→ **DO THIS**
Reproduce the items below verbatim, from the line with "The image size is (2576, 1428)." to the line with "help is located at coordinates (1459, 35).", including both of those lines.

→ **MATERIAL PROVIDED**
<<<<

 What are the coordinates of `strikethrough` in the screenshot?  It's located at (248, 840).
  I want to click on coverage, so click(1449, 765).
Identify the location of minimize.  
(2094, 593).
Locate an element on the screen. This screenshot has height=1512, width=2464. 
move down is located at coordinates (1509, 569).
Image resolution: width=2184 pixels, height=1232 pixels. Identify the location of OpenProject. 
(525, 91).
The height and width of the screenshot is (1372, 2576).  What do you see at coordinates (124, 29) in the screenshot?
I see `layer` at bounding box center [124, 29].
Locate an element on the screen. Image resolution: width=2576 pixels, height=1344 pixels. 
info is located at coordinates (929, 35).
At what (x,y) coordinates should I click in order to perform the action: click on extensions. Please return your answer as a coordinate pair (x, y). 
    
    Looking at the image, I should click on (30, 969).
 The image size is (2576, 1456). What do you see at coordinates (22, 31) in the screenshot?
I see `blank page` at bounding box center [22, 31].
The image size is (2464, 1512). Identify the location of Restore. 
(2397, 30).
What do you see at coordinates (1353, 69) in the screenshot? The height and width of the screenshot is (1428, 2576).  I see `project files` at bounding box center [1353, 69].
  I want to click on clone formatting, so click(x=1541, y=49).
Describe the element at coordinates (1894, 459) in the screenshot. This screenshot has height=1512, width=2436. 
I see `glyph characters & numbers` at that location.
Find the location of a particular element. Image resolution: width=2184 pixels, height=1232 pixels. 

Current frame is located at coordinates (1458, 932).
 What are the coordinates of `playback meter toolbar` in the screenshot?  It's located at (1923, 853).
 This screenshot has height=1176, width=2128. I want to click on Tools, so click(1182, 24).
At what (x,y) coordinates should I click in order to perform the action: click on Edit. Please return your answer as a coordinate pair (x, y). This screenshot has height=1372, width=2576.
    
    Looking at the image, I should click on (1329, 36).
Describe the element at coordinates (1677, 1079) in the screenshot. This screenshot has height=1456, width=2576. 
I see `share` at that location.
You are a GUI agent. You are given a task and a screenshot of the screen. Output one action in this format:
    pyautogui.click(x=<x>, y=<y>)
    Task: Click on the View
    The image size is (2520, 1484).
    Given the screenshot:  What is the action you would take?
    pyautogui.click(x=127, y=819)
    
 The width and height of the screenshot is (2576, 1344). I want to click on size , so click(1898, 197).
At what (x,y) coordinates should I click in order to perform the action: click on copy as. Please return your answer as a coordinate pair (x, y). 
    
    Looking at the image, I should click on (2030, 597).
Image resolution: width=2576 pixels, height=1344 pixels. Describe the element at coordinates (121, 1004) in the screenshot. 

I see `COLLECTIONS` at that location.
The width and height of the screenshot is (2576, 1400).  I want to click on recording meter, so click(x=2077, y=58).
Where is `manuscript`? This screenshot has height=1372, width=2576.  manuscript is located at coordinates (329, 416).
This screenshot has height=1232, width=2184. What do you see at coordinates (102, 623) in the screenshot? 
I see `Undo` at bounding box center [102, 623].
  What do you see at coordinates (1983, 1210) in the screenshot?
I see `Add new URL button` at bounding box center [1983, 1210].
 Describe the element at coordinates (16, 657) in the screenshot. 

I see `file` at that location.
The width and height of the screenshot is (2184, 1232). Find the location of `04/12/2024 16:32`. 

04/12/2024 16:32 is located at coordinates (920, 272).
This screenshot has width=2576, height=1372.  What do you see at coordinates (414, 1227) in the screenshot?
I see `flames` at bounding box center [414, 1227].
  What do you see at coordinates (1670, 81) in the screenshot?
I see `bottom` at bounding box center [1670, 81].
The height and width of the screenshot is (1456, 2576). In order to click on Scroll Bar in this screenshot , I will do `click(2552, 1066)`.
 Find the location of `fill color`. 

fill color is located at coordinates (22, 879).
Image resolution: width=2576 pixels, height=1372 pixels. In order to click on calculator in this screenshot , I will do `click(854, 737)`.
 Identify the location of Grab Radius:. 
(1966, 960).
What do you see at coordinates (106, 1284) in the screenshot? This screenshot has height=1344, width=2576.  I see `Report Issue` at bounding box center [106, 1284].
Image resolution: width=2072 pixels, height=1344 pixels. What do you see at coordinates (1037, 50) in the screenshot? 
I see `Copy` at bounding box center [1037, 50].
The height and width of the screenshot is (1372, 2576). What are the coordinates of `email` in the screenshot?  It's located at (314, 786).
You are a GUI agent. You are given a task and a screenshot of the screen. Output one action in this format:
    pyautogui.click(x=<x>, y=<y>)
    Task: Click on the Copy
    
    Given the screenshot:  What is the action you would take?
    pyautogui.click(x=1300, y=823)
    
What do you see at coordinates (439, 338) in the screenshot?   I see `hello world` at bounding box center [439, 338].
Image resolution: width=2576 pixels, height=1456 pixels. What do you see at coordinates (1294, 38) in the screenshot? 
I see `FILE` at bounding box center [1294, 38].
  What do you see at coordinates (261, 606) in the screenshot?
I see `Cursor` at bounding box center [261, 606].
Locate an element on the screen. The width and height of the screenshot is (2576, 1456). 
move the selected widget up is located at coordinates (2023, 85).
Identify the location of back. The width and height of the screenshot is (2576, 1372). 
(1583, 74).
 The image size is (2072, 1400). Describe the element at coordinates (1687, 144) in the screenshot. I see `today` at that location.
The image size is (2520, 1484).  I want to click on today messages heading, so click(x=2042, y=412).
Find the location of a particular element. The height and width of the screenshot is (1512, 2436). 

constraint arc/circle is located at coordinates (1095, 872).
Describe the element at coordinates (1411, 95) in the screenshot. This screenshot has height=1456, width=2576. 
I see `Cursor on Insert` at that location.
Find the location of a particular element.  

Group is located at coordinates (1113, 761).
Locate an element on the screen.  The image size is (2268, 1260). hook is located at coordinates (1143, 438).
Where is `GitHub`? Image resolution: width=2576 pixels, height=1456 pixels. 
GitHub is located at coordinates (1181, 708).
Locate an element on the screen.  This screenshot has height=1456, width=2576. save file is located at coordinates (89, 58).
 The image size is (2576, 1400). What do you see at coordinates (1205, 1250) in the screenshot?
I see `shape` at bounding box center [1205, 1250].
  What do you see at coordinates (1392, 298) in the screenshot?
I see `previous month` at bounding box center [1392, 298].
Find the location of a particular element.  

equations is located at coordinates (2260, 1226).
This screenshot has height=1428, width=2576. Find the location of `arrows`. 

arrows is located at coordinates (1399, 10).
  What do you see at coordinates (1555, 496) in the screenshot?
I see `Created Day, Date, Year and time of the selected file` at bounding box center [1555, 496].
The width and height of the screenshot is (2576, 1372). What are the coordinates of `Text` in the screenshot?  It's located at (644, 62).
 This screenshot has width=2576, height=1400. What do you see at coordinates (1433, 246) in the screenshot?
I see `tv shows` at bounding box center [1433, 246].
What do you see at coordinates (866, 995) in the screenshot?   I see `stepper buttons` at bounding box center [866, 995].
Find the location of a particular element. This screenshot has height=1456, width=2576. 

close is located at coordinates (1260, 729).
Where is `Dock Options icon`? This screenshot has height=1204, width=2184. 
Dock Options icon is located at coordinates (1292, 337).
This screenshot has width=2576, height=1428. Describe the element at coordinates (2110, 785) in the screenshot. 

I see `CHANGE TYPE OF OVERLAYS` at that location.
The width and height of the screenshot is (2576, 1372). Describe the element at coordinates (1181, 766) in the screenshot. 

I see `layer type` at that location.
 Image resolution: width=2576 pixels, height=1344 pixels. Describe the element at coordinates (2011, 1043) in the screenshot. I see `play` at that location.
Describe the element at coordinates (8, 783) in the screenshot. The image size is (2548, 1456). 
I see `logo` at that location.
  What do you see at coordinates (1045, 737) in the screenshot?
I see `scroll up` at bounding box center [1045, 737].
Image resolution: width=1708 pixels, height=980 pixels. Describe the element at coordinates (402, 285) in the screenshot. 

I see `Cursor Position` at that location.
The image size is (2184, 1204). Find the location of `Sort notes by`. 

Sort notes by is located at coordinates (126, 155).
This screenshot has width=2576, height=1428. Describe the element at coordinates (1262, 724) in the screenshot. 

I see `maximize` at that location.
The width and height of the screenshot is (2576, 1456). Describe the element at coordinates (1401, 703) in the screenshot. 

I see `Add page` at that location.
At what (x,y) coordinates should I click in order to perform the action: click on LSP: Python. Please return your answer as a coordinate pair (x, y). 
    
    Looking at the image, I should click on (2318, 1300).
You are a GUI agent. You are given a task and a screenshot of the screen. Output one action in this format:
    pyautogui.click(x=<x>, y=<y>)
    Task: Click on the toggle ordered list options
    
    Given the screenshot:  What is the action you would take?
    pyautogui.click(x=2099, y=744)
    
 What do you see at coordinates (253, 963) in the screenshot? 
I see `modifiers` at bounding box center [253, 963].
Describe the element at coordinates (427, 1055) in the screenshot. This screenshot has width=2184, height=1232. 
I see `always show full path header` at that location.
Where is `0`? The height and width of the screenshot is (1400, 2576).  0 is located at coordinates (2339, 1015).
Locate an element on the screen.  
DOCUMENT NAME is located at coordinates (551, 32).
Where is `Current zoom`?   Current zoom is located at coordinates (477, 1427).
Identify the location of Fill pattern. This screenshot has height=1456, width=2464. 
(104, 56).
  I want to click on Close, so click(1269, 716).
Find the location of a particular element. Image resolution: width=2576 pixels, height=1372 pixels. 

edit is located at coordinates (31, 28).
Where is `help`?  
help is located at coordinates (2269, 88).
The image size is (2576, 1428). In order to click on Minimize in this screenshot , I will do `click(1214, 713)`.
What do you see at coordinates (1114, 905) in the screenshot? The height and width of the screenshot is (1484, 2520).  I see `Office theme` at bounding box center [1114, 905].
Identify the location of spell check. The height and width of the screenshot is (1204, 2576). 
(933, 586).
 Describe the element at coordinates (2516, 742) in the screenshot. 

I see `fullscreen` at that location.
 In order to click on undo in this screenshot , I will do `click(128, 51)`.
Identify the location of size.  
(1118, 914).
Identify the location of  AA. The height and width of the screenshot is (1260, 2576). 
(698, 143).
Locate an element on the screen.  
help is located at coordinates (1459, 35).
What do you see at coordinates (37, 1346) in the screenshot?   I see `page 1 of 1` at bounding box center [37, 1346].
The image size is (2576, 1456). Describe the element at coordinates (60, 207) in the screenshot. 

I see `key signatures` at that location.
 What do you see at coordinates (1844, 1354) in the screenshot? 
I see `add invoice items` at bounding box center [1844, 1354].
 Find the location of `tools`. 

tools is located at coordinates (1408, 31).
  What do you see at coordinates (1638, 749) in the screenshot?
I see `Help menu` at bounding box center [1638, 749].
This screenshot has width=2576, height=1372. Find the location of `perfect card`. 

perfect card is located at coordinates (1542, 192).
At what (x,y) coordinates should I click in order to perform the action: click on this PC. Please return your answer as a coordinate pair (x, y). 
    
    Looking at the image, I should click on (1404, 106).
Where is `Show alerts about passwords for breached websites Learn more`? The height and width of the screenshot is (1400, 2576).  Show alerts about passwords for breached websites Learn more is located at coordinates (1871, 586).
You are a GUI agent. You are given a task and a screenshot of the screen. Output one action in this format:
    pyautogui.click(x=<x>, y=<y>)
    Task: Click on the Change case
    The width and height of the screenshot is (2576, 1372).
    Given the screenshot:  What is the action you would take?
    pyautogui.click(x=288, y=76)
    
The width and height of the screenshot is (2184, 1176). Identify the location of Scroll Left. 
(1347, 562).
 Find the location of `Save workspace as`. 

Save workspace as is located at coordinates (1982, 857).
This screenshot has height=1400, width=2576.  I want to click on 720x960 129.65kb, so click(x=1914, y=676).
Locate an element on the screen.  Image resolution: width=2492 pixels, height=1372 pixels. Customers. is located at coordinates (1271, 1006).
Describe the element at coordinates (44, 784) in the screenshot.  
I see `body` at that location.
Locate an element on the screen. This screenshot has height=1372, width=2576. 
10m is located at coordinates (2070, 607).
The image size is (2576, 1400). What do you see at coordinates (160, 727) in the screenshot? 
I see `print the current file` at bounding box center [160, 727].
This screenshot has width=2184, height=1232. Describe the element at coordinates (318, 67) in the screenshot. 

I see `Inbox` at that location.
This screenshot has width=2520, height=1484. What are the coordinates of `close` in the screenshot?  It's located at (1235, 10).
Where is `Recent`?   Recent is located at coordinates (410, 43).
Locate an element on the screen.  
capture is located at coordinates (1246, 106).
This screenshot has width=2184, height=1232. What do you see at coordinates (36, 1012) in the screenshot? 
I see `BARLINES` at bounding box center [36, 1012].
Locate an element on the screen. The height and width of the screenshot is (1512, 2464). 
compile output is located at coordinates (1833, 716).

>>>>

→ **WRITTEN SOLUTION**
The image size is (2576, 1428). In order to click on Minimize in this screenshot , I will do `click(1214, 713)`.
What do you see at coordinates (1114, 905) in the screenshot? The height and width of the screenshot is (1484, 2520).  I see `Office theme` at bounding box center [1114, 905].
Identify the location of spell check. The height and width of the screenshot is (1204, 2576). 
(933, 586).
 Describe the element at coordinates (2516, 742) in the screenshot. 

I see `fullscreen` at that location.
 In order to click on undo in this screenshot , I will do `click(128, 51)`.
Identify the location of size.  
(1118, 914).
Identify the location of  AA. The height and width of the screenshot is (1260, 2576). 
(698, 143).
Locate an element on the screen.  
help is located at coordinates (1459, 35).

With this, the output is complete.